Running a business is in some ways like parenting a child. As you monitor and support their day to day progress, you need to be looking to the future, making sure you’re readying the ground for future stages of development.
While with a child you’ll be looking ahead to crawling and walking, school placements and future studies, but with a business you’ll be thinking about growth, hiring, new markets and perhaps an eventual retirement – or a buyout by a bigger player.If you want to make sure you’re ready for the next stage of development for your business, you need to place. You need to be on top of your business growth strategy from day one – or before day one.
What Are Your Aims?
Your strategy is your high level plan for how to achieve your aims, so you need to know what you want out of running a business. Ideally before you actually launch!
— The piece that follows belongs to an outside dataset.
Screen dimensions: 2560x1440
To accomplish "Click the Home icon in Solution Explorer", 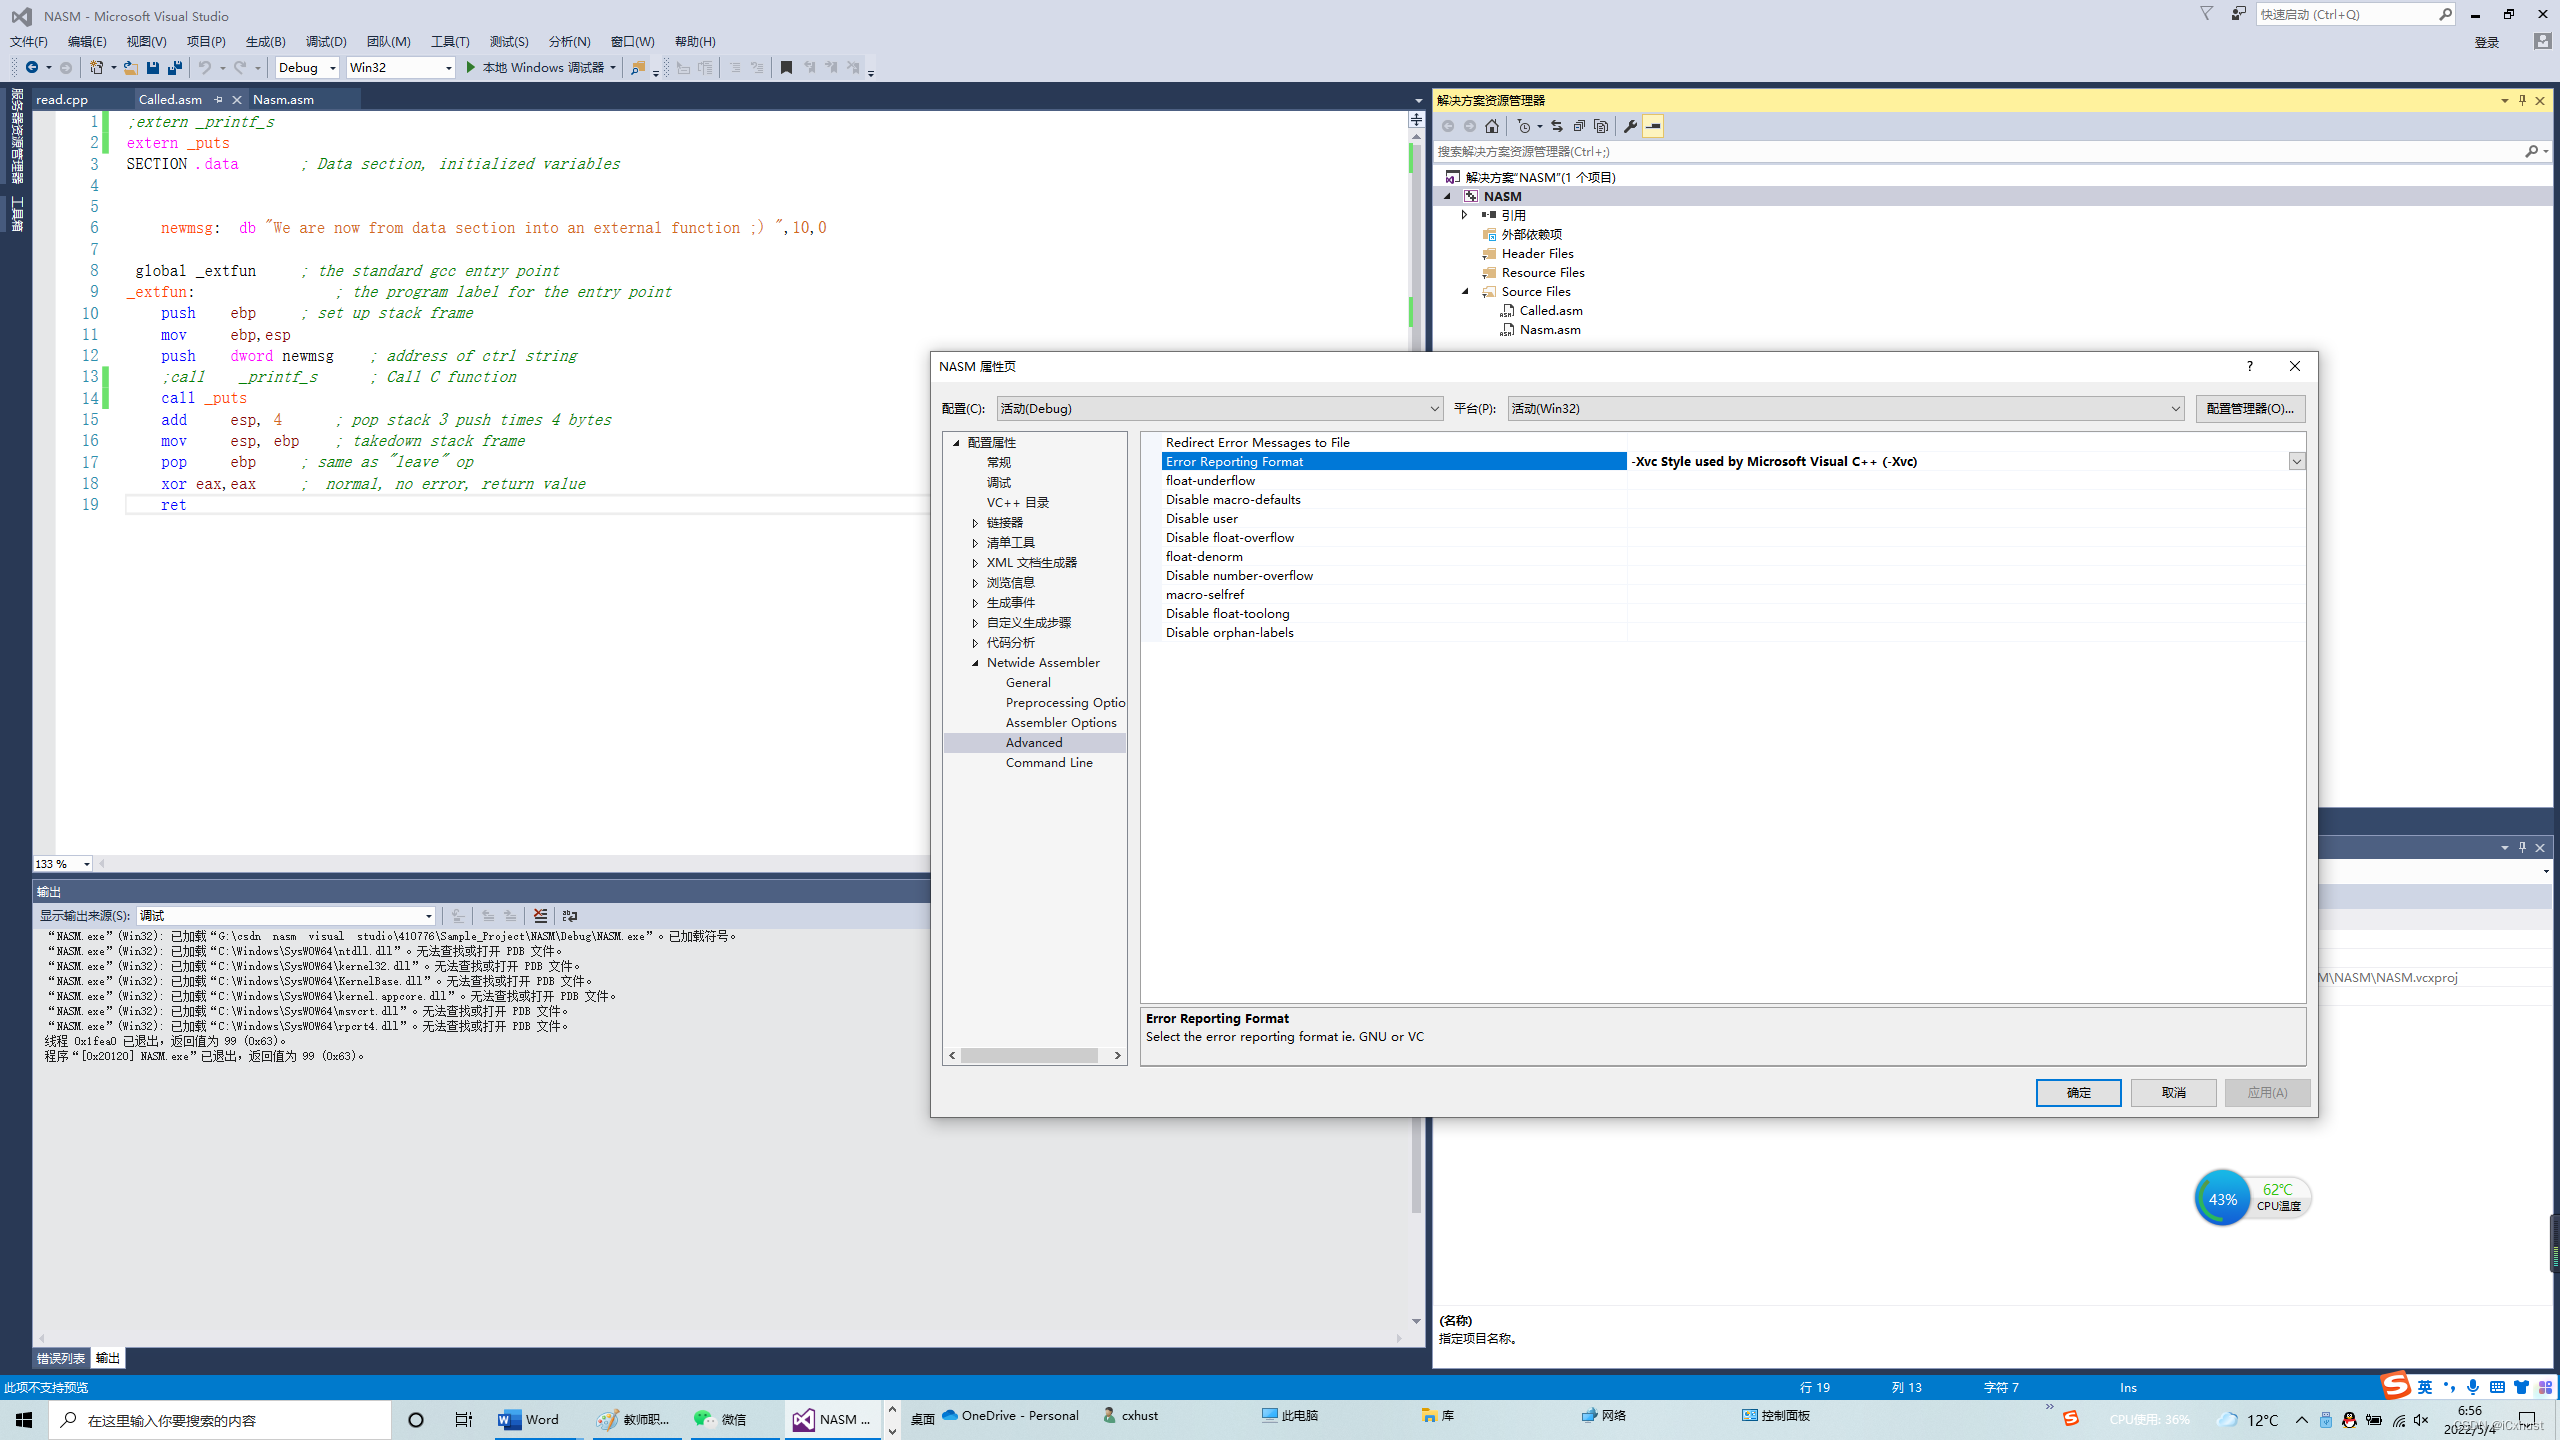I will [1492, 126].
This discussion ties in with decisions about your business model – your aims for your business, both where you ultimately want to end up, be that running a stable business in the long term or developing an eye-catching product that will result in a full acquisition from a big brand. You may even have your eyes set on that distant horizon of growing to become one of those big players yourself. Your aims and industry dictate your choice of business model – a tech company looking to rapidly incubate a product in a new niche with an eye on Google’s interest will naturally gravitate towards the startup model as the most suitable for that aim, and that brings with it an attendant culture and a pattern for growth.
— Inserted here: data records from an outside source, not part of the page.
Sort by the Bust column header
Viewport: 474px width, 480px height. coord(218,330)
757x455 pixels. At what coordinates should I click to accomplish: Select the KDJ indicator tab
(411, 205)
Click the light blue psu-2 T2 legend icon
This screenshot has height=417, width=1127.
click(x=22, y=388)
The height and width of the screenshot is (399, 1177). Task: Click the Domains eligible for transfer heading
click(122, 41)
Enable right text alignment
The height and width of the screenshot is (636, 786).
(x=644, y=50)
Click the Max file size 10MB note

This is your first high level strategic decision. You’ve identified an aim (where you want your business to end up) and a strategy (creating a business in the appropriate model to achieve that outcome). Your tactics flow from this: how will you set that business up? Where will you acquire funding? What premises will you rent? And so forth.
Strategic Development for Your Business
It’s important to do some long term planning for the development of your business. When you’ve chosen a business model, you need to ensure you understand the support it needs as it grows – think about the logistics, not just the rewards of prestige and greater revenue.
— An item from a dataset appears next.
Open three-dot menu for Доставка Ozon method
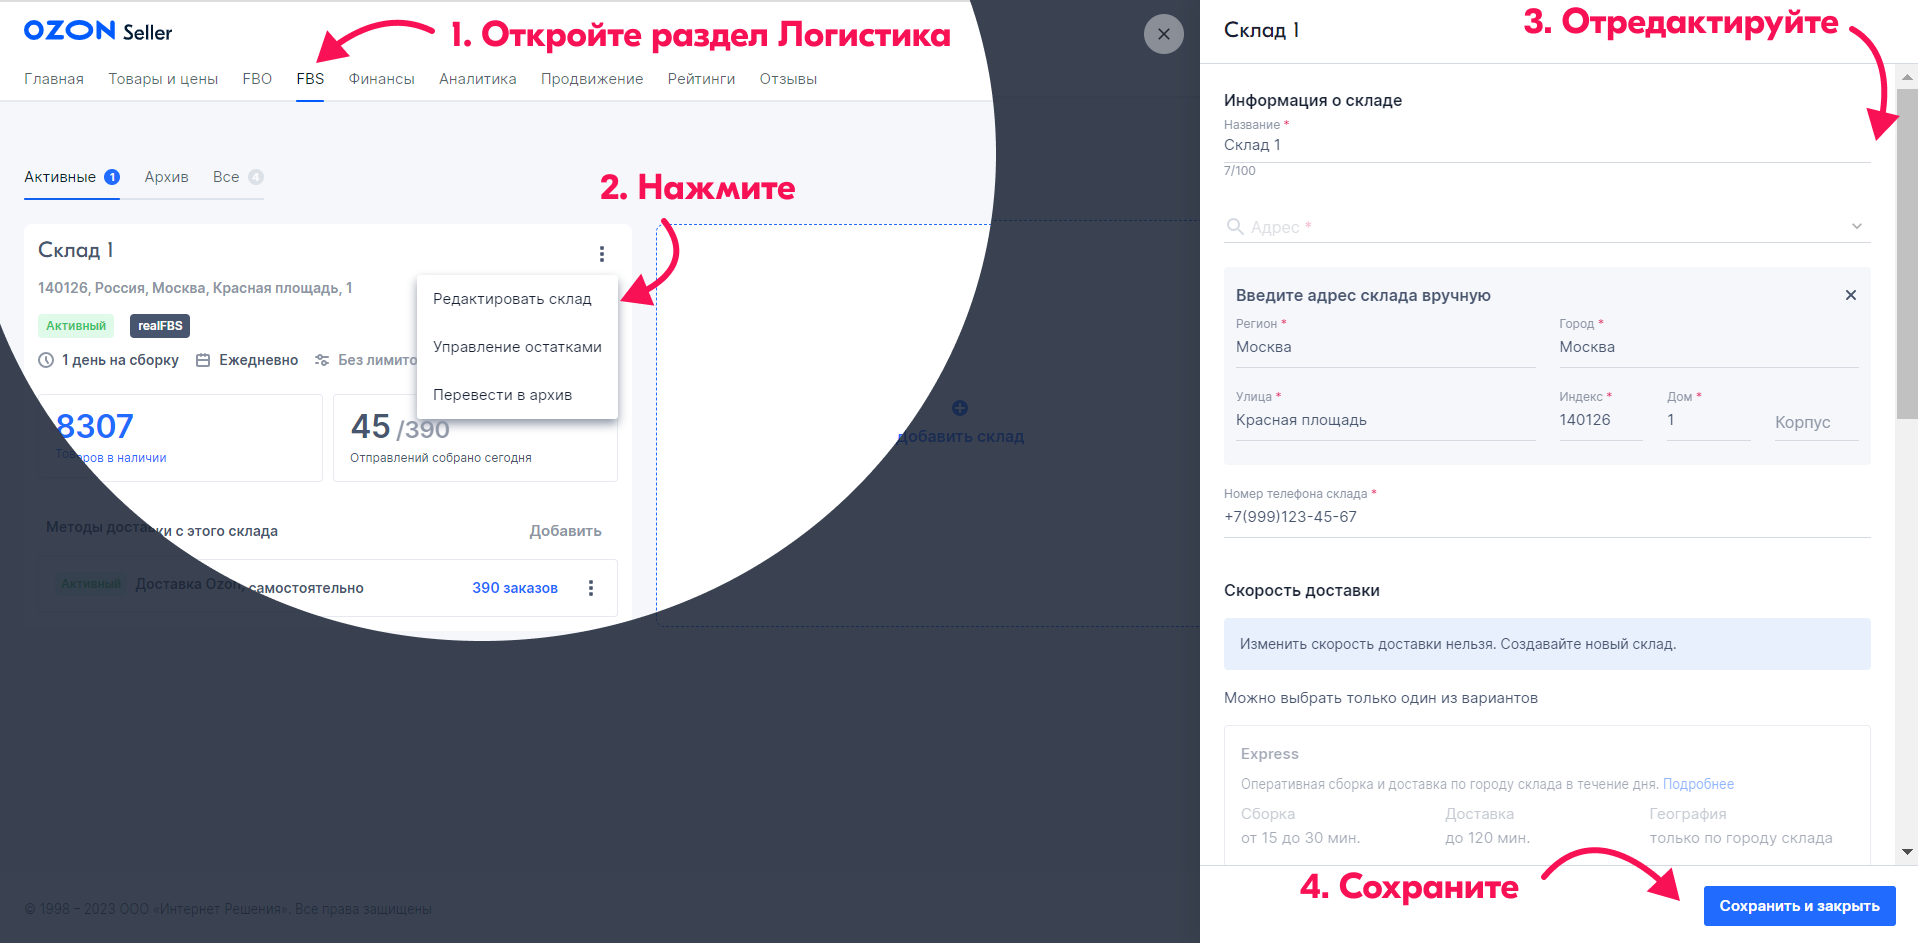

If you’re a retail business, growing your inventory, opening new stores or selling across the world online requires you to scale up the delivery side of your operation to avoid compromising on your customer service. Hiring needs to be accompanied by a review of your HR capacity to ensure you can communicate and orient this bigger organisation correctly.
Adding this lockstep planning for the logistics of growth as well as the growth itself means your business will be ready its next stage of development when you need it – not underprepared or overdeveloped.